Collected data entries
------------------------------------------------------------------------
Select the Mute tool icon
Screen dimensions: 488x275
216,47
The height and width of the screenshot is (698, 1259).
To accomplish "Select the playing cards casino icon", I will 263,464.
------------------------------------------------------------------------
▶ Task to complete
Set down the lines from the one with "Screen dimensions: 488x275" through the end of the data above. Keep each exactly as written and add no other line.

▶ Answer box
Screen dimensions: 488x275
216,47
The height and width of the screenshot is (698, 1259).
To accomplish "Select the playing cards casino icon", I will 263,464.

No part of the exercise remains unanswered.